Semaglutide for the treatment of cognitive dysfunction in major depressive disorder: A randomized clinical trial.

BACKGROUND: Evidence suggests that glucagon-like peptide 1 receptor agonists (GLP-1RAs) might have pro-cognitive effects. No prior study has evaluated the efficacy and safety of a GLP-1RA for the treatment of cognitive dysfunction in adults with major depressive disorder (MDD) in a randomized clinical trial. METHODS: This was a 16-week, randomized, double-blind, placebo-controlled, parallel-group trial (NCT04466345).

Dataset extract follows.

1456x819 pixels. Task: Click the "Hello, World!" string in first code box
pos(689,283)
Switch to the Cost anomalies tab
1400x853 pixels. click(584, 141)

Eligible adults met DSM-5-defined criteria for MDD, exhibited pre-treatment evidence of cognitive impairment, and were overweight/obese. Patients were randomized (1:1) to receive an adjunctive placebo or 14 mg oral semaglutide. The primary outcome was an executive function composite score comprising the digit symbol substitution test, the Stroop test, and the n-back test. Secondary outcomes included a global cognition composite score, measures of functioning, depressive symptom severity, suicidality, and body weight. FINDINGS: 72 participants were randomized to oral semaglutide (n = 35) or placebo (n = 37). Semaglutide did not improve executive function (adjusted Z score difference [semaglutide - placebo]: 0.32, 95% confidence interval [CI]: -0.92 to 1.58, p = 0.60). Preplanned secondary analysis showed treatment effects for global cognition (2.39, 95% CI: 0.19 to 4.60, p = 0.03) and body weight (kg) (adjusted mean difference -6.03, 95% CI: -8.76 to -3.29, p < 0.001). Treatment did not affect depressive symptom severity or the frequency of suicidal ideation. Gastrointestinal side effects were common in the semaglutide group, with no serious adverse events. CONCLUSION: Semaglutide did not improve executive function; results from secondary analyses suggested effects on specific domains of cognition. Semaglutide was safe for patients with MDD. FUNDING: This work was supported by the Physicians' Services Incorporated Foundation.